┌─ PROVIDED RECORDS

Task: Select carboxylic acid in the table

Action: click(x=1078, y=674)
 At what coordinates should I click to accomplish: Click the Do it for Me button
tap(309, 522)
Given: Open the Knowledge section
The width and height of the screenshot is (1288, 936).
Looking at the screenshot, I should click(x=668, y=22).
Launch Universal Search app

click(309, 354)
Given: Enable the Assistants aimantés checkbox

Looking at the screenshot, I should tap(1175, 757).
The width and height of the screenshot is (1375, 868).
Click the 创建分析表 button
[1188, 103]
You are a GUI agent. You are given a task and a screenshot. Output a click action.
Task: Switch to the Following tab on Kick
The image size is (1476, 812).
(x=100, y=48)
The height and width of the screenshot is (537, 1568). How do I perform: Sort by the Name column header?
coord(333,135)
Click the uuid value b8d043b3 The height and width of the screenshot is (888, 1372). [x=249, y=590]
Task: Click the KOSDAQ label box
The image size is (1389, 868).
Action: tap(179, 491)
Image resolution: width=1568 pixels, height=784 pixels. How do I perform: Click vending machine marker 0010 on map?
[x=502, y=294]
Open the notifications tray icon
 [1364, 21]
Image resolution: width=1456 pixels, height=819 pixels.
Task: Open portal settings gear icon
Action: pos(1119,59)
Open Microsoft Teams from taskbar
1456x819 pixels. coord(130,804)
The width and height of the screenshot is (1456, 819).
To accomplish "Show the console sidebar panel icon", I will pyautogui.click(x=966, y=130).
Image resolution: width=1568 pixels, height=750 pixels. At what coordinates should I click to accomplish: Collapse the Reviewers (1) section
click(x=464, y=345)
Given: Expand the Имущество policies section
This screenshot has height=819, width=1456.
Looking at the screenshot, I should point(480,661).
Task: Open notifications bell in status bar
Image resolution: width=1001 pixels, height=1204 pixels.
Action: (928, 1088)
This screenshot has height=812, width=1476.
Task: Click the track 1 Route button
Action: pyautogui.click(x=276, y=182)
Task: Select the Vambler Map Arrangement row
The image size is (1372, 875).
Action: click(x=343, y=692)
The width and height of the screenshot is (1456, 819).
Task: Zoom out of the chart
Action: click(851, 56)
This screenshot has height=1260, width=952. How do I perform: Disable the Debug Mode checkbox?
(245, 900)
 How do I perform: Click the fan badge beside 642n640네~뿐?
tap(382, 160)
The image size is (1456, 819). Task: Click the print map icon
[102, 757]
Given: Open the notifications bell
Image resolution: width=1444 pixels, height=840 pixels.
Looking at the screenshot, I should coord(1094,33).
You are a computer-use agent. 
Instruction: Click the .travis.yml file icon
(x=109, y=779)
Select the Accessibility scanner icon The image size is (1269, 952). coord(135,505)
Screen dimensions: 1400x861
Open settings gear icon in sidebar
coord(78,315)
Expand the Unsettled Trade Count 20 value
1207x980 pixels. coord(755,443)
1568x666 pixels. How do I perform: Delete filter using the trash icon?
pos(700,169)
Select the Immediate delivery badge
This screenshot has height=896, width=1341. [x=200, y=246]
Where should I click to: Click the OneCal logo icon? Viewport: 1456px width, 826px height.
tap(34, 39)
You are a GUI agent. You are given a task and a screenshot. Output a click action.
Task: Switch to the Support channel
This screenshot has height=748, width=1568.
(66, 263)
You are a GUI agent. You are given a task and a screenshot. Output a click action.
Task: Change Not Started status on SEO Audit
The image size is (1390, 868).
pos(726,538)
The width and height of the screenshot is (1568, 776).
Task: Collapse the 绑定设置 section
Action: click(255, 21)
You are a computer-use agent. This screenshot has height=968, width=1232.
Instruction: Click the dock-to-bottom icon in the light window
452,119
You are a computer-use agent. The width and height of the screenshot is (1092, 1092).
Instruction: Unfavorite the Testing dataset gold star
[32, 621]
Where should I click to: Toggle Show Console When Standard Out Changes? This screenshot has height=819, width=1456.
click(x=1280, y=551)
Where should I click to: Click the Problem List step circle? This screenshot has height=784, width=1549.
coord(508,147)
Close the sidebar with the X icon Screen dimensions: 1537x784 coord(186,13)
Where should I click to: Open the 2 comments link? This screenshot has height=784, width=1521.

└─

The data must be given again in full. Keep every line identical.

[SOLVED PROBLEM]
Task: Select carboxylic acid in the table

Action: click(x=1078, y=674)
 At what coordinates should I click to accomplish: Click the Do it for Me button
tap(309, 522)
Given: Open the Knowledge section
The width and height of the screenshot is (1288, 936).
Looking at the screenshot, I should click(x=668, y=22).
Launch Universal Search app

click(309, 354)
Given: Enable the Assistants aimantés checkbox

Looking at the screenshot, I should tap(1175, 757).
The width and height of the screenshot is (1375, 868).
Click the 创建分析表 button
[1188, 103]
You are a GUI agent. You are given a task and a screenshot. Output a click action.
Task: Switch to the Following tab on Kick
The image size is (1476, 812).
(x=100, y=48)
The height and width of the screenshot is (537, 1568). How do I perform: Sort by the Name column header?
coord(333,135)
Click the uuid value b8d043b3 The height and width of the screenshot is (888, 1372). [x=249, y=590]
Task: Click the KOSDAQ label box
The image size is (1389, 868).
Action: tap(179, 491)
Image resolution: width=1568 pixels, height=784 pixels. How do I perform: Click vending machine marker 0010 on map?
[x=502, y=294]
Open the notifications tray icon
 [1364, 21]
Image resolution: width=1456 pixels, height=819 pixels.
Task: Open portal settings gear icon
Action: pos(1119,59)
Open Microsoft Teams from taskbar
1456x819 pixels. coord(130,804)
The width and height of the screenshot is (1456, 819).
To accomplish "Show the console sidebar panel icon", I will pyautogui.click(x=966, y=130).
Image resolution: width=1568 pixels, height=750 pixels. At what coordinates should I click to accomplish: Collapse the Reviewers (1) section
click(x=464, y=345)
Given: Expand the Имущество policies section
This screenshot has height=819, width=1456.
Looking at the screenshot, I should point(480,661).
Task: Open notifications bell in status bar
Image resolution: width=1001 pixels, height=1204 pixels.
Action: (928, 1088)
This screenshot has height=812, width=1476.
Task: Click the track 1 Route button
Action: pyautogui.click(x=276, y=182)
Task: Select the Vambler Map Arrangement row
The image size is (1372, 875).
Action: click(x=343, y=692)
The width and height of the screenshot is (1456, 819).
Task: Zoom out of the chart
Action: click(851, 56)
This screenshot has height=1260, width=952. How do I perform: Disable the Debug Mode checkbox?
(245, 900)
 How do I perform: Click the fan badge beside 642n640네~뿐?
tap(382, 160)
The image size is (1456, 819). Task: Click the print map icon
[102, 757]
Given: Open the notifications bell
Image resolution: width=1444 pixels, height=840 pixels.
Looking at the screenshot, I should coord(1094,33).
You are a computer-use agent. 
Instruction: Click the .travis.yml file icon
(x=109, y=779)
Select the Accessibility scanner icon The image size is (1269, 952). coord(135,505)
Screen dimensions: 1400x861
Open settings gear icon in sidebar
coord(78,315)
Expand the Unsettled Trade Count 20 value
1207x980 pixels. coord(755,443)
1568x666 pixels. How do I perform: Delete filter using the trash icon?
pos(700,169)
Select the Immediate delivery badge
This screenshot has height=896, width=1341. [x=200, y=246]
Where should I click to: Click the OneCal logo icon? Viewport: 1456px width, 826px height.
tap(34, 39)
You are a GUI agent. You are given a task and a screenshot. Output a click action.
Task: Switch to the Support channel
This screenshot has height=748, width=1568.
(66, 263)
You are a GUI agent. You are given a task and a screenshot. Output a click action.
Task: Change Not Started status on SEO Audit
The image size is (1390, 868).
pos(726,538)
The width and height of the screenshot is (1568, 776).
Task: Collapse the 绑定设置 section
Action: click(255, 21)
You are a computer-use agent. This screenshot has height=968, width=1232.
Instruction: Click the dock-to-bottom icon in the light window
452,119
You are a computer-use agent. The width and height of the screenshot is (1092, 1092).
Instruction: Unfavorite the Testing dataset gold star
[32, 621]
Where should I click to: Toggle Show Console When Standard Out Changes? This screenshot has height=819, width=1456.
click(x=1280, y=551)
Where should I click to: Click the Problem List step circle? This screenshot has height=784, width=1549.
coord(508,147)
Close the sidebar with the X icon Screen dimensions: 1537x784 coord(186,13)
Where should I click to: Open the 2 comments link? This screenshot has height=784, width=1521.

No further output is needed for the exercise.